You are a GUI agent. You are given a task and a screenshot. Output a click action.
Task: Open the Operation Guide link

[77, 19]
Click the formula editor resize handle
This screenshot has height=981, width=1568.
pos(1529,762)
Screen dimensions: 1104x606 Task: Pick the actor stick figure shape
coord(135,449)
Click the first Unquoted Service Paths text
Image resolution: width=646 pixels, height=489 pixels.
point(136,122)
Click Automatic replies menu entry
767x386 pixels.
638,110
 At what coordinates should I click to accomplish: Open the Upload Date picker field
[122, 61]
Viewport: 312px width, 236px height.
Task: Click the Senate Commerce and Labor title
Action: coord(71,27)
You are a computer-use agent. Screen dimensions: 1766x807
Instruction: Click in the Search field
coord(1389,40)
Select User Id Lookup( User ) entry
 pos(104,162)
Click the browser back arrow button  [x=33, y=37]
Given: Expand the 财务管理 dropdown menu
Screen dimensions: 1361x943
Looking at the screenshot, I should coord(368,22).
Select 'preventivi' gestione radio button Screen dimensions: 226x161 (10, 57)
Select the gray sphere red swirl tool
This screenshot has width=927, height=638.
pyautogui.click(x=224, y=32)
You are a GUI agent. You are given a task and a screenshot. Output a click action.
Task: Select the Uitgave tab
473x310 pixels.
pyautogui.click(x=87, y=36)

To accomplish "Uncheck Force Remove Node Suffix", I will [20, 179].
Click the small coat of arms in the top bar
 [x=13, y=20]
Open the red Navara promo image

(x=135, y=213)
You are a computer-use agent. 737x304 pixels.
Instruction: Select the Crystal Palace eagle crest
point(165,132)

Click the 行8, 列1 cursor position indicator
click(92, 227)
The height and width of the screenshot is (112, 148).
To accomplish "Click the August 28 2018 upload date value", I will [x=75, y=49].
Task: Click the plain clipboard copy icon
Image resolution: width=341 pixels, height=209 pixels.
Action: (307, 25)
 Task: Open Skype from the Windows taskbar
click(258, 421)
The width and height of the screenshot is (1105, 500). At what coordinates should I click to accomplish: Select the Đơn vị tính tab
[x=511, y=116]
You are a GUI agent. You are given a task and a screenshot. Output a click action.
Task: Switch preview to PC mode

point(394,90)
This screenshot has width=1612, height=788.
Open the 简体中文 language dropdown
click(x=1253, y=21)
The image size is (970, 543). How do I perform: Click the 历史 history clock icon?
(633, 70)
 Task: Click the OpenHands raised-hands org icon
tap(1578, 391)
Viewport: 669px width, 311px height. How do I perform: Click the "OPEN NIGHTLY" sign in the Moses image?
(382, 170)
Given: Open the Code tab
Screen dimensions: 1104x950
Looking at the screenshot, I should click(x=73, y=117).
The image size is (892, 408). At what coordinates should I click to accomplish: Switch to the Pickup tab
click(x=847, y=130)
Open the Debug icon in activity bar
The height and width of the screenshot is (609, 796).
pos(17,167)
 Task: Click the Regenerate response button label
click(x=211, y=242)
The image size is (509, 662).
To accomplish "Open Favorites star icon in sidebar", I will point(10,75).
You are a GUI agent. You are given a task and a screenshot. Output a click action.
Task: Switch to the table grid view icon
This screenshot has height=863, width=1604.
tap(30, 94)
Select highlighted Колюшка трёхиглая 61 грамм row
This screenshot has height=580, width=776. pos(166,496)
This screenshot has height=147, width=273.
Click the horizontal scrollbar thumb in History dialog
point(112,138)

**Exercise instructions:** Using the material above, write out each entry again with nothing changed.

**The answer:**
You are a GUI agent. You are given a task and a screenshot. Output a click action.
Task: Open the Operation Guide link

[77, 19]
Click the formula editor resize handle
This screenshot has height=981, width=1568.
pos(1529,762)
Screen dimensions: 1104x606 Task: Pick the actor stick figure shape
coord(135,449)
Click the first Unquoted Service Paths text
Image resolution: width=646 pixels, height=489 pixels.
point(136,122)
Click Automatic replies menu entry
767x386 pixels.
638,110
 At what coordinates should I click to accomplish: Open the Upload Date picker field
[122, 61]
Viewport: 312px width, 236px height.
Task: Click the Senate Commerce and Labor title
Action: coord(71,27)
You are a computer-use agent. Screen dimensions: 1766x807
Instruction: Click in the Search field
coord(1389,40)
Select User Id Lookup( User ) entry
 pos(104,162)
Click the browser back arrow button  [x=33, y=37]
Given: Expand the 财务管理 dropdown menu
Screen dimensions: 1361x943
Looking at the screenshot, I should coord(368,22).
Select 'preventivi' gestione radio button Screen dimensions: 226x161 (10, 57)
Select the gray sphere red swirl tool
This screenshot has width=927, height=638.
pyautogui.click(x=224, y=32)
You are a GUI agent. You are given a task and a screenshot. Output a click action.
Task: Select the Uitgave tab
473x310 pixels.
pyautogui.click(x=87, y=36)

To accomplish "Uncheck Force Remove Node Suffix", I will [20, 179].
Click the small coat of arms in the top bar
 [x=13, y=20]
Open the red Navara promo image

(x=135, y=213)
You are a computer-use agent. 737x304 pixels.
Instruction: Select the Crystal Palace eagle crest
point(165,132)

Click the 行8, 列1 cursor position indicator
click(92, 227)
The height and width of the screenshot is (112, 148).
To accomplish "Click the August 28 2018 upload date value", I will [x=75, y=49].
Task: Click the plain clipboard copy icon
Image resolution: width=341 pixels, height=209 pixels.
Action: (307, 25)
 Task: Open Skype from the Windows taskbar
click(258, 421)
The width and height of the screenshot is (1105, 500). At what coordinates should I click to accomplish: Select the Đơn vị tính tab
[x=511, y=116]
You are a GUI agent. You are given a task and a screenshot. Output a click action.
Task: Switch preview to PC mode

point(394,90)
This screenshot has width=1612, height=788.
Open the 简体中文 language dropdown
click(x=1253, y=21)
The image size is (970, 543). How do I perform: Click the 历史 history clock icon?
(633, 70)
 Task: Click the OpenHands raised-hands org icon
tap(1578, 391)
Viewport: 669px width, 311px height. How do I perform: Click the "OPEN NIGHTLY" sign in the Moses image?
(382, 170)
Given: Open the Code tab
Screen dimensions: 1104x950
Looking at the screenshot, I should click(x=73, y=117).
The image size is (892, 408). At what coordinates should I click to accomplish: Switch to the Pickup tab
click(x=847, y=130)
Open the Debug icon in activity bar
The height and width of the screenshot is (609, 796).
pos(17,167)
 Task: Click the Regenerate response button label
click(x=211, y=242)
The image size is (509, 662).
To accomplish "Open Favorites star icon in sidebar", I will point(10,75).
You are a GUI agent. You are given a task and a screenshot. Output a click action.
Task: Switch to the table grid view icon
This screenshot has height=863, width=1604.
tap(30, 94)
Select highlighted Колюшка трёхиглая 61 грамм row
This screenshot has height=580, width=776. pos(166,496)
This screenshot has height=147, width=273.
Click the horizontal scrollbar thumb in History dialog
point(112,138)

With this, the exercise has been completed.